You are viewing a plain text version of this content. The canonical link for it is here.
Posted to dev@phoenix.apache.org by "Enis Soztutar (JIRA)" <ji...@apache.org> on 2016/02/09 02:44:18 UTC
[jira] [Commented] (PHOENIX-2667) Race condition between IndexBuilder and Split for region lock

    [ https://issues.apache.org/jira/browse/PHOENIX-2667?page=com.atlassian.jira.plugin.system.issuetabpanels:comment-tabpanel&focusedCommentId=15138214#comment-15138214 ] 

Enis Soztutar commented on PHOENIX-2667:
----------------------------------------

I think the events are happening something like this: 
 (1) multi() request for a bunch of writes arrives at the region. We acquire the region read lock, then process the mutation in the primary table. 

(2) We write the edits to WAL. In the WAL path, we are preparing the index mutations and sending them to be committed to the index table.

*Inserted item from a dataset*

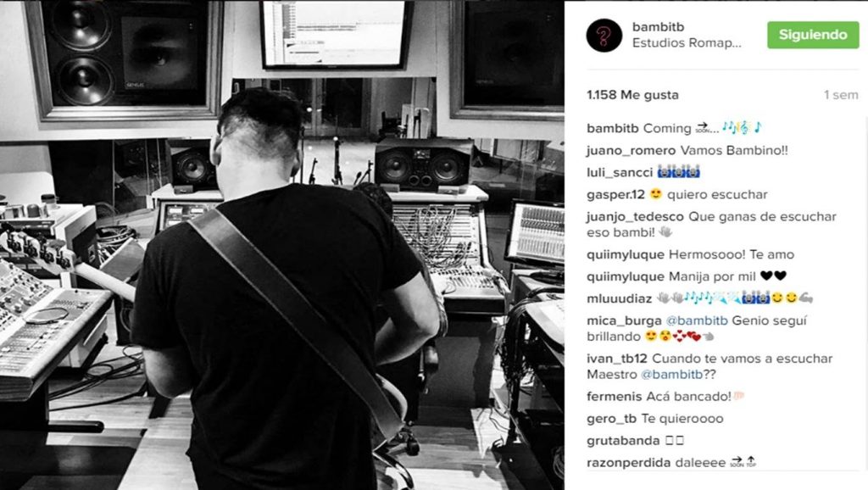The image size is (868, 490).
Task: Open first quiimyluque comment username
Action: click(626, 254)
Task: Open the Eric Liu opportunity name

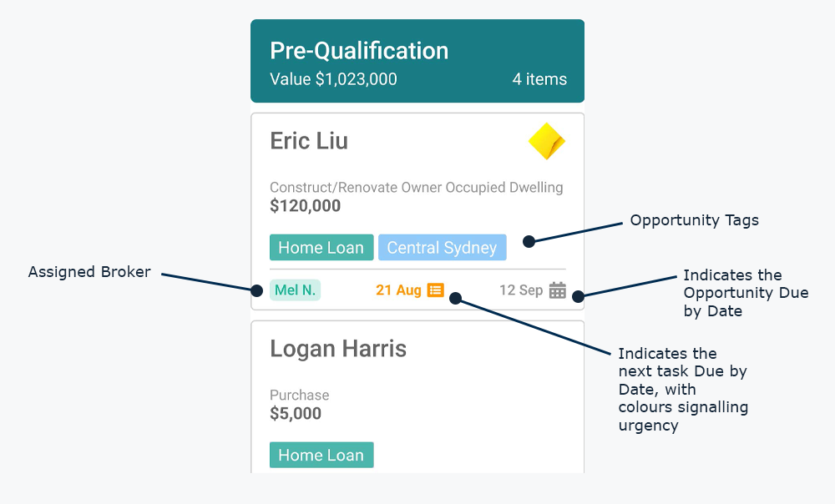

However, this prepare also have to read from the primary table region:
{code}
	at org.apache.hadoop.hbase.regionserver.HRegion.lock(HRegion.java:7755)
	at org.apache.hadoop.hbase.regionserver.HRegion.lock(HRegion.java:7741)
	at org.apache.hadoop.hbase.regionserver.HRegion.startRegionOperation(HRegion.java:7650)
	at org.apache.hadoop.hbase.regionserver.HRegion.getScanner(HRegion.java:2484)
	at org.apache.hadoop.hbase.regionserver.HRegion.getScanner(HRegion.java:2479)
	at org.apache.phoenix.hbase.index.covered.data.LocalTable.getCurrentRowState(LocalTable.java:63)
	at org.apache.phoenix.hbase.index.covered.LocalTableState.ensureLocalStateInitialized(LocalTableState.java:158)
	at org.apache.phoenix.hbase.index.covered.LocalTableState.getIndexedColumnsTableState(LocalTableState.java:126)
	at org.apache.phoenix.index.PhoenixIndexCodec.getIndexUpdates(PhoenixIndexCodec.java:162)
	at org.apache.phoenix.index.PhoenixIndexCodec.getIndexDeletes(PhoenixIndexCodec.java:120)
	at org.apache.phoenix.hbase.index.covered.CoveredColumnsIndexBuilder.addDeleteUpdatesToMap(CoveredColumnsIndexBuilder.java:403)
	at org.apache.phoenix.hbase.index.covered.CoveredColumnsIndexBuilder.addCleanupForCurrentBatch(CoveredColumnsIndexBuilder.java:287)
	at org.apache.phoenix.hbase.index.covered.CoveredColumnsIndexBuilder.addMutationsForBatch(CoveredColumnsIndexBuilder.java:239)
	at org.apache.phoenix.hbase.index.covered.CoveredColumnsIndexBuilder.batchMutationAndAddUpdates(CoveredColumnsIndexBuilder.java:136)
	at org.apache.phoenix.hbase.index.covered.CoveredColumnsIndexBuilder.getIndexUpdate(CoveredColumnsIndexBuilder.java:99)
	at org.apache.phoenix.hbase.index.builder.IndexBuildManager$1.call(IndexBuildManager.java:133)
	at org.apache.phoenix.hbase.index.builder.IndexBuildManager$1.call(IndexBuildManager.java:129)
	at java.util.concurrent.FutureTask.run(FutureTask.java:262)
	at java.util.concurrent.ThreadPoolExecutor.runWorker(ThreadPoolExecutor.java:1145)
	at java.util.concurrent.ThreadPoolExecutor$Worker.run(ThreadPoolExecutor.java:615)
{code}

(3) concurrently, we have decided to split the region, and now we are waiting on acquiring the write lock. 
(4) The reads from the IndexBuilder to the primary region executes, however, they are blocked since they cannot acquire the region write lock due to the RWLock heuristics. Although ReentrantRWLock is not fair by default, it implements this heuristics: 
{code}
    static final class NonfairSync extends Sync {
        private static final long serialVersionUID = -8159625535654395037L;
        final boolean writerShouldBlock() {
            return false; // writers can always barge
        }
        final boolean readerShouldBlock() {
            /* As a heuristic to avoid indefinite writer starvation,
             * block if the thread that momentarily appears to be head
             * of queue, if one exists, is a waiting writer.  This is
             * only a probabilistic effect since a new reader will not
             * block if there is a waiting writer behind other enabled
             * readers that have not yet drained from the queue.
             */
            return apparentlyFirstQueuedIsExclusive();
        }
    }
{code} 

Above heuristics means that, if (1) and (2) happens, then we enqueue the write lock request from(4) before all reads have finished for the index updates, we are kind of in a (soft) dead lock. 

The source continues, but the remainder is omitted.